Geomarketing also gives businesses the opportunity to reach for audiences in small places like airports, stations, stadiums, malls or college campuses, tailoring the content to what will be of most interest to people in those places. And it also works in the short term, like customizing content and ads in locations during a brief period of time, like a pet show competition in a park, or a 3-day industrial trade show in the city.

Temporary promos

As we have pointed out when talking about beacon technology, geomarketing is being used nowadays mostly to place customized ads. Businesses with brick and mortar stores can offer daily deals, promo codes and other offers in one area or after a person enters a shop. It’s a common strategy to encourage regular visits, catch passerby people, and get customers from near competitors.

For example, McDonald’s is a pioneer in the application of beacon technology and geolocated ads, as in its official app users can find different daily offers depending on the location. And it’s a phenomenal way to study demographic behavior and developing campaigns with better conversions. What will drive millennials around Manchester more, a promo code for chicken nuggets or extra chips? Which of these offers result in more expensive orders according to the demographic, the time of the day or the neighborhood?

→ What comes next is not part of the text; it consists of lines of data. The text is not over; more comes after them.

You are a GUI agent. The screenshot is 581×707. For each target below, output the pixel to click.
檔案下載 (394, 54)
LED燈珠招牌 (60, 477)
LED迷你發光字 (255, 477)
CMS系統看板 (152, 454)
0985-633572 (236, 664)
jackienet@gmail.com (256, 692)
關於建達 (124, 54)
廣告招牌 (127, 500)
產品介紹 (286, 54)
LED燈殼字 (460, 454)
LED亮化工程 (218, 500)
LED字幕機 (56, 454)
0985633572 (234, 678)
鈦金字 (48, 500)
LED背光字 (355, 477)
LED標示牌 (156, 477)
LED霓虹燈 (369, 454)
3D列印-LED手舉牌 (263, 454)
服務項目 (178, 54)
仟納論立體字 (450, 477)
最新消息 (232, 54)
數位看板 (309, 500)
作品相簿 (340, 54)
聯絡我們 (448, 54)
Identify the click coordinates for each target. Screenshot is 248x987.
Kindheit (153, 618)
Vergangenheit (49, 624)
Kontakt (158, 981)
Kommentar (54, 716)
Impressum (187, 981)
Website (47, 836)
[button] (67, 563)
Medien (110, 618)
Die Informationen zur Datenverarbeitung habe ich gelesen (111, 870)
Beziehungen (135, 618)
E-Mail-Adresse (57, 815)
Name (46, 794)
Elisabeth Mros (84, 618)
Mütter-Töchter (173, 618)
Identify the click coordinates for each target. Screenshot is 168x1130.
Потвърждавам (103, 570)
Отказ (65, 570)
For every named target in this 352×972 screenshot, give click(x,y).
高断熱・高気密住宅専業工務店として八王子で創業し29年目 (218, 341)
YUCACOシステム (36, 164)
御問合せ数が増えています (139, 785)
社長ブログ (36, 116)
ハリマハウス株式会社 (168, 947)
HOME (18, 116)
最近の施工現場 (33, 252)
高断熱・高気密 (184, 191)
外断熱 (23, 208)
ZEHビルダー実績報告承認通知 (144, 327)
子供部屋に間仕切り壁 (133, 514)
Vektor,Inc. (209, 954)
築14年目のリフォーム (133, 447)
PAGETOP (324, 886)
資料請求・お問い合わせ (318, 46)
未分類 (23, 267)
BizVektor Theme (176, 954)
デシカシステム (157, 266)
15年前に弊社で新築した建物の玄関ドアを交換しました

Despite the seriousness of the privacy issue, no company should be afraid of trying the immense possibilities offered by location intelligence technologies. Location data is another step into developing better strategies that comprehend markets, audiences, and the company’s own products or services.

Location intelligence can help businesses better understand what is missing in the customer journey both in online channels and brick-and-mortar stores. This impacts on how the user experience can be improved, how to create segmented geomarketing strategies. Learning when and how to address that micromoment gives customers a totally personalized service while respecting their private data.